• What a terrible article.

    “We had one drive failure… Everyone take out the pitchforks!”

    Yeah no. Drive failures happen. Period. https://www.backblaze.com/blog/backblaze-drive-stats-for-q1-2023/

    I understand that there was a firmware failure in the 4TB drives… but come on, there’s no journalistic integrity here to even CHECK what firmware the device was on? Nothing at all here substantial.

    Further, you should be practicing 3-2-1 backups if the data is that important. It shouldn’t matter to you that one storage failed.

    • Yeah, I’m kind of torn on this one. On one hand, having a drive replaced for an issue, then having that replacement fail with the same issue (or at least same effect) reeks of problems. That probably warrants merit.

      On the other hand, it does show they likely have poor data backup practices if losing a single hard drive is costing them 3TB data loss. Either they were recording a day’s worth of video and lost it, in which case that sucks but it happens, or they had a ton of other data that likely should have already been backed up elsewhere in which case I have little sympathy.

      • that replacement fail with the same issue

        They said on the 4TB that singular files were being dropped/lost (likely hitting some magical number of files and oldest one falls out of controller memory or something stupid like that). This new one has the entire drive inaccessible completely. The 4TB makes sense as a firmware issue that was patched. The 3TB one sounds more like a controller failure IMO… I would call these different modes of failure. But there’s not a single shred of evidence that they’ve even looked at any of that. That’s my problem. There’s no journalistic work here except “see drive dead”. And if the 3TB failure is as I described… then it’s literally a “it happens”.
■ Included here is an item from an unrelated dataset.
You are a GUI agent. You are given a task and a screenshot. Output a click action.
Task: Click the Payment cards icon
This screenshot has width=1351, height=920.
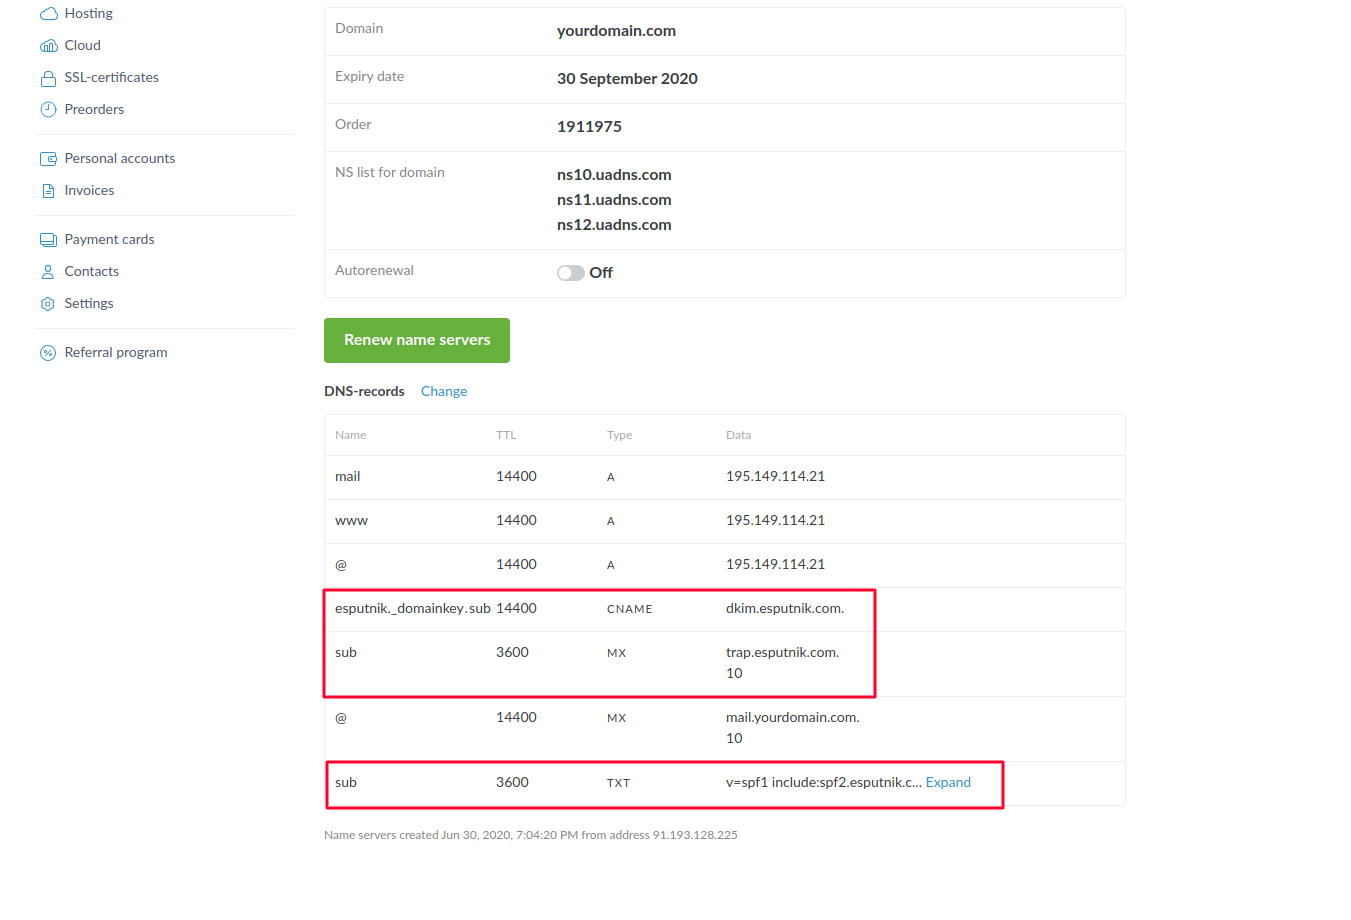click(48, 240)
  • This is the best summary I could come up with:


    This isn’t a drive he purchased many months or years ago — it’s the supposedly safe replacement that Western Digital recently sent after his original wiped his data all by itself.

    SanDisk issued a firmware fix for a variety of drives in late May, shortly after our story.

    But data recovery services can be expensive, and Western Digital never offered Vjeran any the first time it left him out to dry.

    Honestly, it feels like WD has been trying to sweep this under the rug while it tries to offload its remaining inventory at a deep discount — they’re still 66 percent off at Amazon, for example.

    Unfortunately, the broken state of the internet means Western Digital doesn’t have to work very hard to keep selling these drives.

    I’d also like to say shame on CNET, Cult of Mac and G/O Media’s The Inventory for writing deal posts about this drive that don’t warn their readers at all.